Rete sotto assedio: si all’autoregolamentazione ma chi parla a nome degli utenti?
23 Dicembre 2009 Pubblicato da Pino Bruno
La protesta dei cittadini digitali ha sortito un primo risultato. Indubbiamente positivo. Non ci saranno leggi speciali per reprimere chi compie reati di istigazione alla violenza e all’odio su Internet. Magistratura e forze dell’ordine possono intervenire con gli strumenti già a loro disposizione. Ieri il ministro dell’Interno, Roberto Maroni, ha detto che “La strada da seguire è quella di un accordo fra tutti, definendo un codice di autoregolamentazione che coinvolga i soggetti interessati, evitando interventi d’autorità”. Bravo il ministro.
Non capita tutti i giorni che qualcuno, a quel livello, ammetta di aver sbagliato l’approccio al problema. Tutti contenti, dunque? Si, ma bisogna fare chiarezza su significato e prassi dell’autoregolamentazione.
Il ministro Maroni auspica “un grande accordo di responsabilità fra tutti gli operatori, evitando interventi d’autorità ma ottenendo ugualmente il risultato, cioè contemperare la tutela della libertà di espressione con la necessità di rimuovere da Internet contenuti che integrino gravi reati. La soluzione migliore è, dunque, un codice di autoregolamentazione che sarebbe il primo caso al mondo e che dovrà essere elaborato e approvato in tempi rapidi, per combattere il proliferare di gruppi che inneggiano all’omicidio, al terrorismo e alla mafia”.
Cerchiamo di entrare nel merito. Chi sono gli operatori e i soggetti interessati?

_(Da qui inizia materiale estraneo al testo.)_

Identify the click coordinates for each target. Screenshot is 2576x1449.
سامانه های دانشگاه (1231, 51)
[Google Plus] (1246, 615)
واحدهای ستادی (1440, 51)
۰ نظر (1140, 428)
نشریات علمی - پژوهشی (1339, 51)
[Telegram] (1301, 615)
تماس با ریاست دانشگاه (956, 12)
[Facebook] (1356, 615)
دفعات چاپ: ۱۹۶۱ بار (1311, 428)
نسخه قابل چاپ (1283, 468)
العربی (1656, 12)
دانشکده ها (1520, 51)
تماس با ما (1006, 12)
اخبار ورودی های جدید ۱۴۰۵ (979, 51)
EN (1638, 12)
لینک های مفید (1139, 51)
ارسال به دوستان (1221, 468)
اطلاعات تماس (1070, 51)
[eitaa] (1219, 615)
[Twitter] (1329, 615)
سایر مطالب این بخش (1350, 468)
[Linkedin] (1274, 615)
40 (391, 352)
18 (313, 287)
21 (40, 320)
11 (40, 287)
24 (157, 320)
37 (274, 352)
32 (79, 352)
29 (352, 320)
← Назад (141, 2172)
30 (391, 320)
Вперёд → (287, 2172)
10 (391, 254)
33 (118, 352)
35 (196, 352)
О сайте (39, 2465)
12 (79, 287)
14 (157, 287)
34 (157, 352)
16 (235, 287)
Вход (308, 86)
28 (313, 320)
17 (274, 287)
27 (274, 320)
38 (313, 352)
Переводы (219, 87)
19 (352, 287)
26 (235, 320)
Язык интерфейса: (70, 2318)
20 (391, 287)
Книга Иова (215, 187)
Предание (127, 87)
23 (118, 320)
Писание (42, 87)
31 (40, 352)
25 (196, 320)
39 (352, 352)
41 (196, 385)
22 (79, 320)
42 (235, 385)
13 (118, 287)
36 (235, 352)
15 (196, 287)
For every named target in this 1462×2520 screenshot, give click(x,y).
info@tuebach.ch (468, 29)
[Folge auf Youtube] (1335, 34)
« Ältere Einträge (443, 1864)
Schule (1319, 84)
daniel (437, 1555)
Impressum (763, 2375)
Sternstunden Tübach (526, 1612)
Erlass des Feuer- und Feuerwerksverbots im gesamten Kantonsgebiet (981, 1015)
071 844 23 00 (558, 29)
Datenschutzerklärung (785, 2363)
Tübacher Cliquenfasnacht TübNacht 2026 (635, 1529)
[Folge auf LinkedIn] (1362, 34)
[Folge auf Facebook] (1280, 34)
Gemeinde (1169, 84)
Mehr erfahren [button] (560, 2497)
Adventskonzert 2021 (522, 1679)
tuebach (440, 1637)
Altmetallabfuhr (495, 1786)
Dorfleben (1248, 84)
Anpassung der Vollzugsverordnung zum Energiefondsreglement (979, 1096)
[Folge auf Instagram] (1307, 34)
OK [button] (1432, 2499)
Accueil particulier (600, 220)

Ieri il ministro ha convocato al Viminale i gestori di rete , i rappresentanti dei social network e di numerose aziende, oltre che il vice ministro delle Comunicazioni Paolo Romani, il capo della Polizia Antonio Manganelli, il consigliere ministeriale con delega alla sicurezza informatica Domenico Vulpiani, il capo della Polizia postale Antonio Apruzzese.
Chi mancava? Qualcuno che rappresentasse i protagonisti della vita in rete, gli utenti, i cittadini digitali. E’ vero, c’è un problema di delega. E’difficile individuare chi e perché. In Italia ci sono molte associazioni, che però agiscono ognuna per conto suo. Non c’è – paradossale(? ) – un network che faccia unione e forza, un sindacato dei fruitori (tutti paghiamo un canone per accedere a Internet). E’ un limite che si può e si deve superare. D’altronde non si può pensare ad una autoregolamentazione senza tenere conto degli utilizzatori finali.
Se i cittadini digitali non diventano soggetto politico (nel senso nobile del termine), le autoregolamentazioni arriveranno dall’alto. Prossimo appuntamento al Viminale a metà gennaio. Chi parlerà a nome degli utenti?